The number 3797 has an interesting property. Being prime itself, it is possible to continuously remove digits from left to right, and remain prime at each stage: 3797, 797, 97, and 7. Similarly we can work from right to left: 3797, 379, 37, and 3.
Find the sum of the only eleven primes that are both truncatable from left to right and right to left.

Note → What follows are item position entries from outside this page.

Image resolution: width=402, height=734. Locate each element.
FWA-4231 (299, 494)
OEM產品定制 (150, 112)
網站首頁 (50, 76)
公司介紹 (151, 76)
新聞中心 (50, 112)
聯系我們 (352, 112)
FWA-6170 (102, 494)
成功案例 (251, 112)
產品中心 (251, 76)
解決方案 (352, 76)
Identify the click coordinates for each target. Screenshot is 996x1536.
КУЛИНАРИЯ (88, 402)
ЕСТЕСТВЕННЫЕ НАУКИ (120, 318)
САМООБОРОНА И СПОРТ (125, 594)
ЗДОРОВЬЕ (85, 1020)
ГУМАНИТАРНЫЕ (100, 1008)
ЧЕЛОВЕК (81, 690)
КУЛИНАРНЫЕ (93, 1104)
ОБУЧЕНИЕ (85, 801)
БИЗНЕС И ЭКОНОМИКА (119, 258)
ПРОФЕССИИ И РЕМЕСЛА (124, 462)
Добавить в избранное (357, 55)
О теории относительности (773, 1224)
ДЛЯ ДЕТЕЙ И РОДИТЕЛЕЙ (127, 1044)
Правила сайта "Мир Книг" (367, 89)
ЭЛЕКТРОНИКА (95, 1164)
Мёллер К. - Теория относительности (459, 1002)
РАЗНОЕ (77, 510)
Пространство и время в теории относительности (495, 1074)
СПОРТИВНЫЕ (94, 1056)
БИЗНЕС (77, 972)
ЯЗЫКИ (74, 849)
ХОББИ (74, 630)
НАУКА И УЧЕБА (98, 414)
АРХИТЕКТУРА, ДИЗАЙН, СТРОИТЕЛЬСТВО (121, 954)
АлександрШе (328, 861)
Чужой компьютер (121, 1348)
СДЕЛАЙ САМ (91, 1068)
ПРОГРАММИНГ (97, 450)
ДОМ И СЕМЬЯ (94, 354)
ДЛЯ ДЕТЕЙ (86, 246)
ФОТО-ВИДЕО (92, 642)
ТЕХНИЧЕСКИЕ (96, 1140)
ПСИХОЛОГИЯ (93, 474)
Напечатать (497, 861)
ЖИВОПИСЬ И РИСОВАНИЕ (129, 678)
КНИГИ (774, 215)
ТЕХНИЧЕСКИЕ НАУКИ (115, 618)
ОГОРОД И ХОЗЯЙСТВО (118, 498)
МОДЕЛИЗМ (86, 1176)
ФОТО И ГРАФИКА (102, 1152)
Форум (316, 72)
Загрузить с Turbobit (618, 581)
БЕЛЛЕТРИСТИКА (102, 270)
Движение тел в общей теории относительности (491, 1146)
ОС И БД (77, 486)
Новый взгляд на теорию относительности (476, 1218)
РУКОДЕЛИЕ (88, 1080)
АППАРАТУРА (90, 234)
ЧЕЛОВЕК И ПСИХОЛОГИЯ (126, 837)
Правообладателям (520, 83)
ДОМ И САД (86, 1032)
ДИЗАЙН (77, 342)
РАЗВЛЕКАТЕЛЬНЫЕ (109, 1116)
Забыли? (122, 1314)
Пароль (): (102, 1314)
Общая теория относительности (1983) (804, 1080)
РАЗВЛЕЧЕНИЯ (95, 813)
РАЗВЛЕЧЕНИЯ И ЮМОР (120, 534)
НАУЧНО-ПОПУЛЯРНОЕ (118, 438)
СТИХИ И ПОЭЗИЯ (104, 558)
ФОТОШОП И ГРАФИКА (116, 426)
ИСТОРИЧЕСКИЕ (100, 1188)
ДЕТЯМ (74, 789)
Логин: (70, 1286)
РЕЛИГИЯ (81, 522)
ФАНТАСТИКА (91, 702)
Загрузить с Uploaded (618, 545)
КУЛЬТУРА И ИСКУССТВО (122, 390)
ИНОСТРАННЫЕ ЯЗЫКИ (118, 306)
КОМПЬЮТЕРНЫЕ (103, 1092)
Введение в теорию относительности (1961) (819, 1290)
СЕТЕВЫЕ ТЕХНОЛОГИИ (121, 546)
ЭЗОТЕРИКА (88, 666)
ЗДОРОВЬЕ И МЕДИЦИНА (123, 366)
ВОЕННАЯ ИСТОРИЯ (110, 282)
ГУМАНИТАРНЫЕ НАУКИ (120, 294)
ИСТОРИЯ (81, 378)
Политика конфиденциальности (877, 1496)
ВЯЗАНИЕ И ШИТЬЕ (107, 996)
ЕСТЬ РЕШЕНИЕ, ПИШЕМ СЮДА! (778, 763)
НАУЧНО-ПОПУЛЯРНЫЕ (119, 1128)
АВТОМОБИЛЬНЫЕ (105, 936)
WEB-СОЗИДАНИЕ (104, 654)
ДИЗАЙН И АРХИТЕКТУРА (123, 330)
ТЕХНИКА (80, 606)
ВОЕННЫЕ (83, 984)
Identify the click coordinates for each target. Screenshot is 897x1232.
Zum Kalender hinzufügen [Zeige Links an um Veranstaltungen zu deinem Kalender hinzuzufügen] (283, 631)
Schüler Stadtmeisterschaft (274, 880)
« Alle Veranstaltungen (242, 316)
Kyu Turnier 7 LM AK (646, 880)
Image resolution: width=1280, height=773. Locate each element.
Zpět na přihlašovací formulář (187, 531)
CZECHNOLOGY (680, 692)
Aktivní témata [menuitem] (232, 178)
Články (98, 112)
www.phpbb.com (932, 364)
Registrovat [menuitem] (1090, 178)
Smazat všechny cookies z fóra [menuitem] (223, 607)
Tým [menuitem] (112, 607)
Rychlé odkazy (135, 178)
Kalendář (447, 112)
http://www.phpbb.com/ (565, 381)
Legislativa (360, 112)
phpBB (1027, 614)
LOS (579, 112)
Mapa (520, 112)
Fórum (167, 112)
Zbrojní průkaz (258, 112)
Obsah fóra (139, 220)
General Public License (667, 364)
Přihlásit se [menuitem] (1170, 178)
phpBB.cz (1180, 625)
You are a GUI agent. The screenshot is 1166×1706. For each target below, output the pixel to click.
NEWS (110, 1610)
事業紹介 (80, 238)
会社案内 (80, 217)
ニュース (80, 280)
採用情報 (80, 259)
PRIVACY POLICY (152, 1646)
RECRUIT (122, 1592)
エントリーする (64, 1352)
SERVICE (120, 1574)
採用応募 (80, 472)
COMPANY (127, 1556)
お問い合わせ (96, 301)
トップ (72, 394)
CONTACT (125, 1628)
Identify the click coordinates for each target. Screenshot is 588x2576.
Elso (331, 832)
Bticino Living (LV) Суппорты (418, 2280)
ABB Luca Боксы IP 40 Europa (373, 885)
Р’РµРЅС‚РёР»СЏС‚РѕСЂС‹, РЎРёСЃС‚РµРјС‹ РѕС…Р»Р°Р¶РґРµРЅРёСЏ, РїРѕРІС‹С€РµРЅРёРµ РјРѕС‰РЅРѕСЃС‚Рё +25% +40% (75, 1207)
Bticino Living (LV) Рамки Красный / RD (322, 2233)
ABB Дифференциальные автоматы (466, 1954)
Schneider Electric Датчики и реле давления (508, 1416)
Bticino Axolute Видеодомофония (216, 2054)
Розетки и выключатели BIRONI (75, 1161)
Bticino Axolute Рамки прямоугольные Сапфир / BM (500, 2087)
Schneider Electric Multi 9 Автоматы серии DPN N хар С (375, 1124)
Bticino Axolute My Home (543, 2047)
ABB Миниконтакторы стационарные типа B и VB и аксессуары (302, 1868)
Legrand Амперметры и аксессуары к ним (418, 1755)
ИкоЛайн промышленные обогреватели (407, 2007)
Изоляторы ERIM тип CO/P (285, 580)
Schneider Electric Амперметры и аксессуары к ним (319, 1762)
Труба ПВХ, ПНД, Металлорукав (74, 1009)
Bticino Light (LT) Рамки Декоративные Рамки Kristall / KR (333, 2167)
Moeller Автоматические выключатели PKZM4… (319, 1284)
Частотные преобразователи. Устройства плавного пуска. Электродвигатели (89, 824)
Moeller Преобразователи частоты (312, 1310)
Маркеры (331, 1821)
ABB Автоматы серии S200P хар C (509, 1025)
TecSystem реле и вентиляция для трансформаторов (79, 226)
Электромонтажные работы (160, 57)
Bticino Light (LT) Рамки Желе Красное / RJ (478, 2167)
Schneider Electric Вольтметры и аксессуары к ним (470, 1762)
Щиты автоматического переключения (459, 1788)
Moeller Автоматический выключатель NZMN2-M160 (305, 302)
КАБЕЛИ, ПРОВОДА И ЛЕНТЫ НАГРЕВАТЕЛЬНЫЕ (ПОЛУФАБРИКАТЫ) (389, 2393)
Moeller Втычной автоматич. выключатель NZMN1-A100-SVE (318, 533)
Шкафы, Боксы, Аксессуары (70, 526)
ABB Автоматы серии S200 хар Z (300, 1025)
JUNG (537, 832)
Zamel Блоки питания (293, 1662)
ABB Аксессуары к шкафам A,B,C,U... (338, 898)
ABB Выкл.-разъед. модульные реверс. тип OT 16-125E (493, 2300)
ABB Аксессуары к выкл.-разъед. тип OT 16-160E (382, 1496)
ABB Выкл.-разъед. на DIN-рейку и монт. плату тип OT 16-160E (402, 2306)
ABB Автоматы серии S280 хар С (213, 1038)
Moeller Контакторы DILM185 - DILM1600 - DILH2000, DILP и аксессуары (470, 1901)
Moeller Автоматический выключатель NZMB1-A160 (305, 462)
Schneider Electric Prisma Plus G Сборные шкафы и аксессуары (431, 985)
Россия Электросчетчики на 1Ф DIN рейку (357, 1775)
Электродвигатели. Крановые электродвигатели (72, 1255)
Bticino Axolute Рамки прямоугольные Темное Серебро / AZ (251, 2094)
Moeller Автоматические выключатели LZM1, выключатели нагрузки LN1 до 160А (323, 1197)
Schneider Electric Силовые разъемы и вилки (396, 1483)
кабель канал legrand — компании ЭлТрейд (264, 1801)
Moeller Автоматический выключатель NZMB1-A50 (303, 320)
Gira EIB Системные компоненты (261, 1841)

NOTE: 2, 3, 5, and 7 are not considered to be truncatable primes.
#include <iostream>
#include <string>
using namespace std;
bool prim(int a)
{
if (a == 1)
return false;
for (int i = 2; i*i <= a; i++)
{
if (a%i == 0)
return false;
}
return true;
}
bool tr_prim(int a)
{
int num = a;
int count = 0;
int tmp[10] = { 0 };
while (a)
{
if (!prim(a))
return false;
count++;
tmp[count] = a % 10;
a /= 10;
}
for (int i = count; i > 1; i--)
{
num = num - tmp[i] * pow(10, i - 1);
if (!prim(num))
return false;
}
return true;
}
int main()
{
int sum = 0;
for (int i = 10; i <= 1000000; i++)
{
if (tr_prim(i))
{
//cout << i << endl;
sum += i;
}
}
cout << sum << endl;
system("pause");
return 0;